- [Assignment]
Every line of the data must be retyped exactly as it stands.

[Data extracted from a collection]
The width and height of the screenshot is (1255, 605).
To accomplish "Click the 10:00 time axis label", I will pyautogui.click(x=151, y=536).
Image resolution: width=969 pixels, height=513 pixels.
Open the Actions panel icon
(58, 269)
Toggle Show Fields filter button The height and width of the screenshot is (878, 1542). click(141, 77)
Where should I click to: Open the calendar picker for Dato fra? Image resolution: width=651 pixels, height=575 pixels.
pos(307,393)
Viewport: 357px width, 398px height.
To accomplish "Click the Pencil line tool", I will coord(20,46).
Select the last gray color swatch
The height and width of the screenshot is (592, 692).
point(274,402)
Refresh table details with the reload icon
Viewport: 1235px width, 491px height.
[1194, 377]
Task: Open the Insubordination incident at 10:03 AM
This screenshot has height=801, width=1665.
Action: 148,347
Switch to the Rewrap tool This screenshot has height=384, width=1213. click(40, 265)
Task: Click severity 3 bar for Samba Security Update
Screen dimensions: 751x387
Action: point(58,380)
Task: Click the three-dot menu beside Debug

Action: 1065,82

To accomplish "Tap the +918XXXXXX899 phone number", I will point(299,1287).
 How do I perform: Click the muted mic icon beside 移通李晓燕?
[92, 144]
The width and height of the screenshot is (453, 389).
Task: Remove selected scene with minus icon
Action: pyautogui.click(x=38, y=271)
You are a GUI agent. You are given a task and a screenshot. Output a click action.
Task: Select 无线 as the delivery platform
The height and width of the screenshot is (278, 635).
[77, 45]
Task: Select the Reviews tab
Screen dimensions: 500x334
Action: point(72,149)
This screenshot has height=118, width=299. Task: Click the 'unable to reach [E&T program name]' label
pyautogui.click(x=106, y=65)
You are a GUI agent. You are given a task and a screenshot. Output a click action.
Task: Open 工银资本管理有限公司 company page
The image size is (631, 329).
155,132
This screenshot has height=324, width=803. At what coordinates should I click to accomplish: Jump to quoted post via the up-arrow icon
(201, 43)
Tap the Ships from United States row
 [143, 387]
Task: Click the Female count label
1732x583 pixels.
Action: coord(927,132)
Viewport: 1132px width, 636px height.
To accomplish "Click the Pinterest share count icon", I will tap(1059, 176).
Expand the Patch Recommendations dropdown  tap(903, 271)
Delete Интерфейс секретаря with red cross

- [Exercise result]
The width and height of the screenshot is (1255, 605).
To accomplish "Click the 10:00 time axis label", I will pyautogui.click(x=151, y=536).
Image resolution: width=969 pixels, height=513 pixels.
Open the Actions panel icon
(58, 269)
Toggle Show Fields filter button The height and width of the screenshot is (878, 1542). click(141, 77)
Where should I click to: Open the calendar picker for Dato fra? Image resolution: width=651 pixels, height=575 pixels.
pos(307,393)
Viewport: 357px width, 398px height.
To accomplish "Click the Pencil line tool", I will coord(20,46).
Select the last gray color swatch
The height and width of the screenshot is (592, 692).
point(274,402)
Refresh table details with the reload icon
Viewport: 1235px width, 491px height.
[1194, 377]
Task: Open the Insubordination incident at 10:03 AM
This screenshot has height=801, width=1665.
Action: 148,347
Switch to the Rewrap tool This screenshot has height=384, width=1213. click(40, 265)
Task: Click severity 3 bar for Samba Security Update
Screen dimensions: 751x387
Action: point(58,380)
Task: Click the three-dot menu beside Debug

Action: 1065,82

To accomplish "Tap the +918XXXXXX899 phone number", I will point(299,1287).
 How do I perform: Click the muted mic icon beside 移通李晓燕?
[92, 144]
The width and height of the screenshot is (453, 389).
Task: Remove selected scene with minus icon
Action: pyautogui.click(x=38, y=271)
You are a GUI agent. You are given a task and a screenshot. Output a click action.
Task: Select 无线 as the delivery platform
The height and width of the screenshot is (278, 635).
[77, 45]
Task: Select the Reviews tab
Screen dimensions: 500x334
Action: point(72,149)
This screenshot has height=118, width=299. Task: Click the 'unable to reach [E&T program name]' label
pyautogui.click(x=106, y=65)
You are a GUI agent. You are given a task and a screenshot. Output a click action.
Task: Open 工银资本管理有限公司 company page
The image size is (631, 329).
155,132
This screenshot has height=324, width=803. At what coordinates should I click to accomplish: Jump to quoted post via the up-arrow icon
(201, 43)
Tap the Ships from United States row
 [143, 387]
Task: Click the Female count label
1732x583 pixels.
Action: coord(927,132)
Viewport: 1132px width, 636px height.
To accomplish "Click the Pinterest share count icon", I will tap(1059, 176).
Expand the Patch Recommendations dropdown  tap(903, 271)
Delete Интерфейс секретаря with red cross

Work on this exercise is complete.